I emerged from hiding through a dust glut to find folks in an adjacent camp giving away frozen Otter Pops. Perfect.

As important as it is to try to bring everything you’ll need, this place is all about true neighborliness.

Need a hand with that bike repair? Would anyone have a few spare tortillas? I’d like for you to have these dragon wings.

MOST EVERYBODY is smiling. This is a pinch-yourself place to be:

Black Rock City isn’t utopia. Utopia wouldn’t have three straight afternoons of blowing, blinding dust.

And the camp directly across the street from us blasts music too loud, too late. I won’t mention what a previous user of a particular porta-potty had done.

But most of the people I’ve met, people who trekked to Nevada from across the country and overseas, simply beam from what they’re discovering, doing, seeing and experiencing here.

AT YOUR TYPICAL outdoor festival, concert or fair, organizers prepare that which is to be consumed, and the audience consumes it.

Say what you will about Burning Man, but one of its greatest assets after all these years is that what happens here most is participants — Burners — astounding, serving, entertaining, treating, amusing, challenging and comforting one another.

Artists go to mind-boggling effort to create sculptures and structures, many of them unfathomably dramatic and grand, then invite participants to climb or activate or simply behold them.

All through this camp city, members of themed camps welcome visitors and offer them whatever you can imagine, and far beyond. There are yoga camps, a camp that famously serves grilled cheese sandwiches, a Buddha camp, a martini camp.

Members of various Burning Man camps will happily have you in for waffles, a guided meditation, advice, a ride on a wooden bike course, an adult beverage, a puzzle, a cup of tea, a therapeutic massage, an exercise in forgiveness, a comic-book reading, a bacon tamale (bacon is huge out here), a game of mini-golf, a belly dance lesson, a snow cone, an AA meeting, a night of dancing, a bag of fresh popcorn, a piece of clothing or costumery, a pickle, body art, instruction in hula hooping, a handmade soda, a bit of croquet, a chance to wrestle Greek Olympics style, an opportunity to write a playa poem, a cooling mist, help with repairing a stringed instrument, a zip-line ride, a game of hopscotch, a thick slice of French toast with real maple syrup, the view from a tower, a session on Dharma flow, a samba lesson, cookie decorating, a flash fiction contest, instruction in creating alien antennae, a conversation on solar power and climate change, some french fries, a class on fire spinning, a 1950s party, a sauna, an ultramarathon around the playa, a one-on-one battle in the Thunderdome, a ride on a long swing, a presentation on making money, a dialogue on what Burning Man is, a Stone Soup potluck pancake brunch, an introduction to the planets and stars, and on and on and on.

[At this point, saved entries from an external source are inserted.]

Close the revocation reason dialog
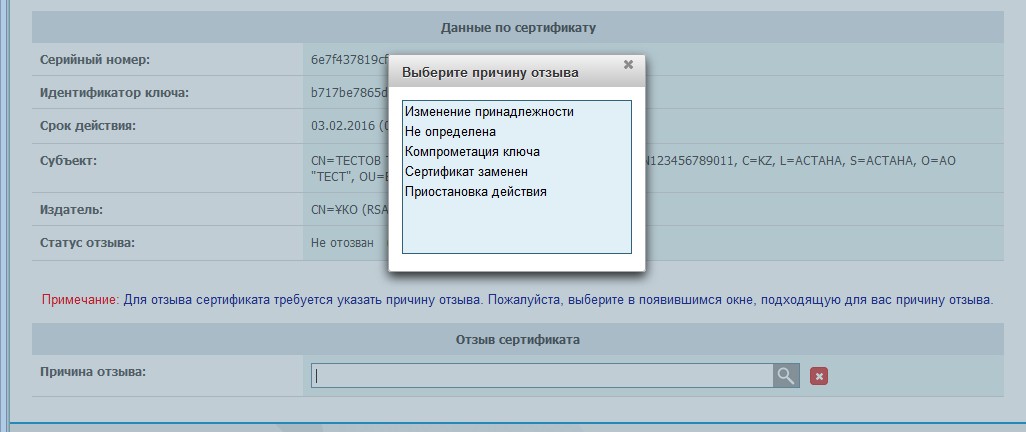The width and height of the screenshot is (1026, 432). click(628, 65)
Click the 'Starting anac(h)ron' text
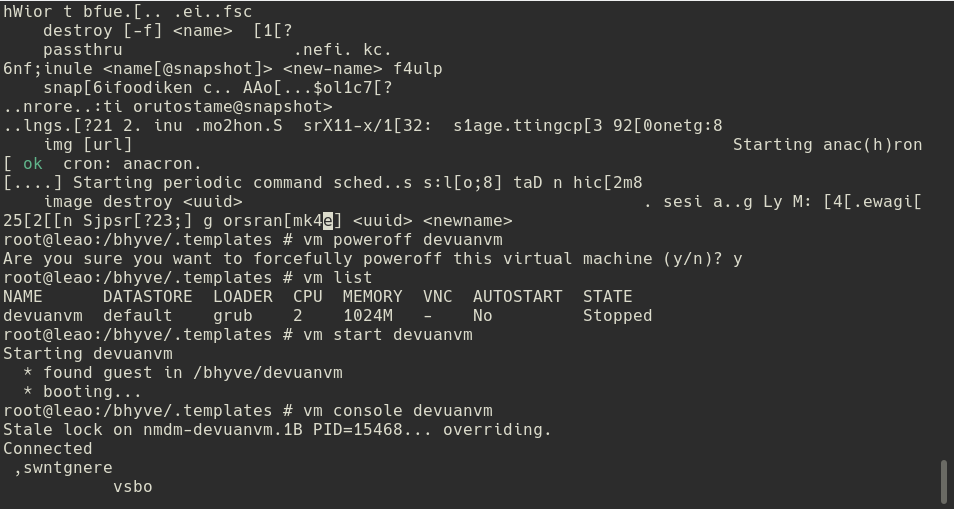This screenshot has height=509, width=954. point(827,144)
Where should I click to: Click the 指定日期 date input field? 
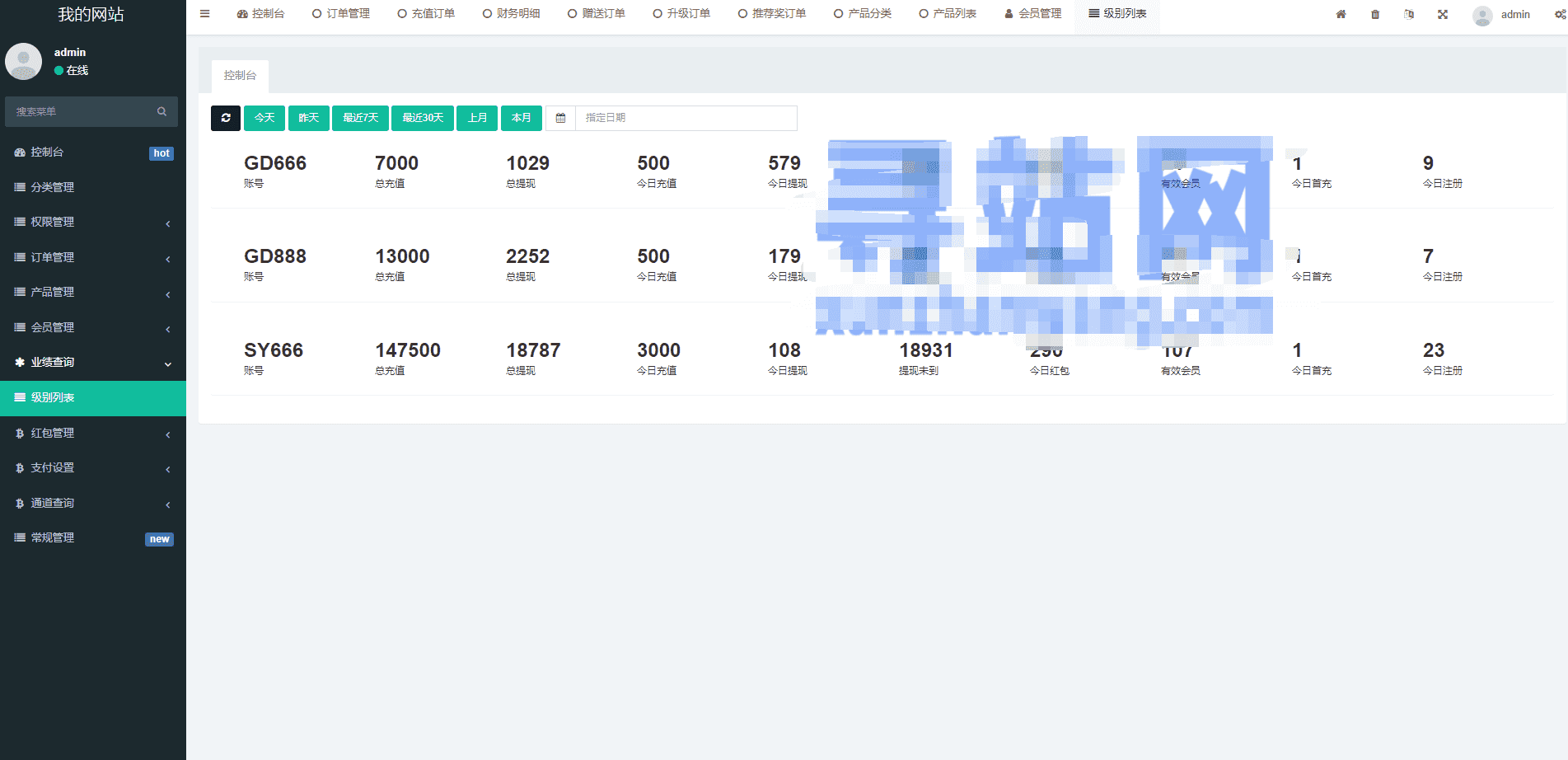point(686,118)
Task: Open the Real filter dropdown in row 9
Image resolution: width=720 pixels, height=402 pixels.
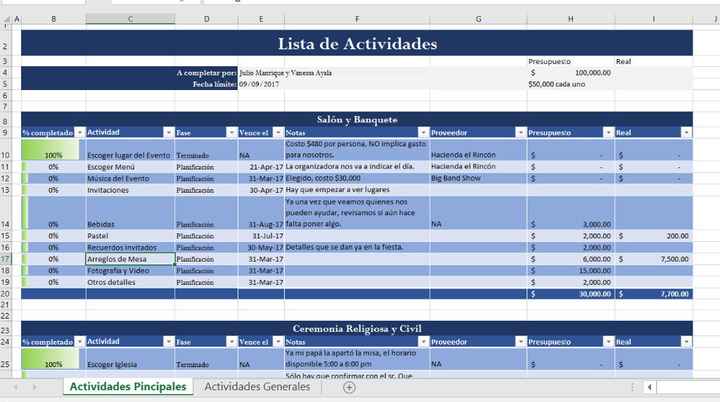Action: [685, 132]
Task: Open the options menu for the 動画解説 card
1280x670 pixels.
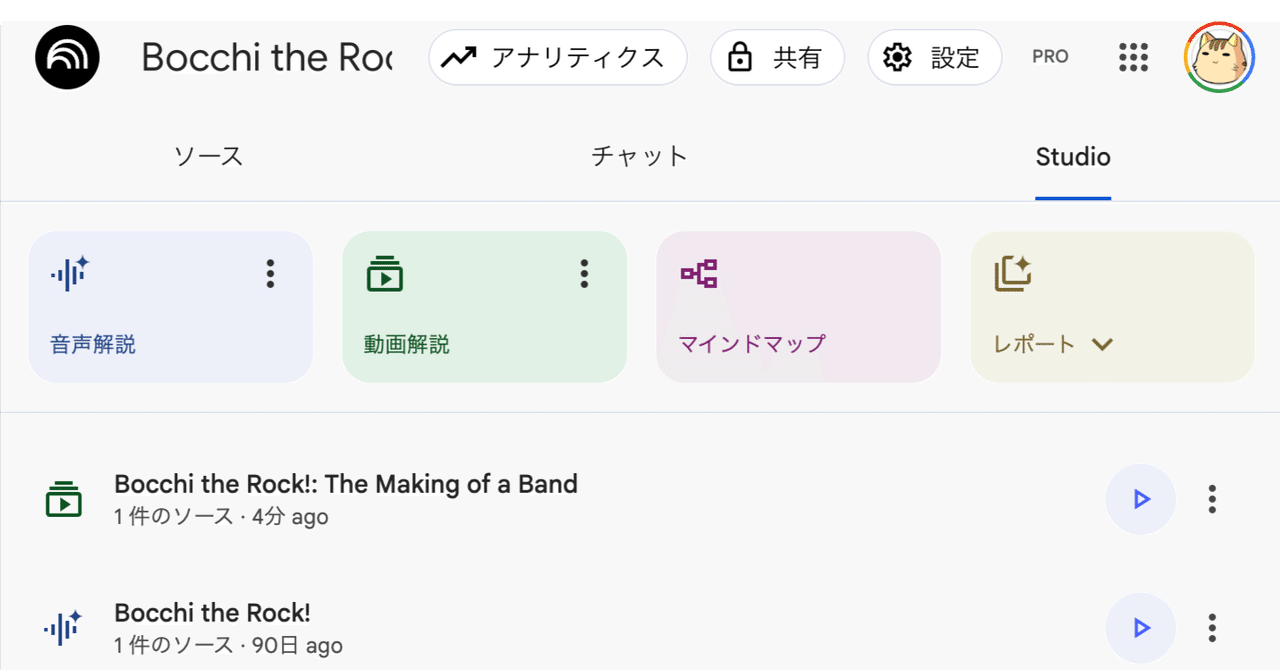Action: 584,274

YOU WOULDN’T GO to Black Rock City because you sense that at 30, Burning Man has become overblown and corrupted? You should honor that.

I feel the same way about Cabo San Lucas. I know people still love it, but I knew it decades ago when it was an idyllic village at the tip of the Californias, and when the golf courses and Costco and rental scooters came, I vowed never to return and I haven’t.

Truly, I get the criticism of what Burning Man has become, but I can’t helping loving it.

Some day it may become too much even for me. But if I say in a year or two it’s time for “vamos a la playa,” you’ll know I’m not going where there’s a Señor Frog’s.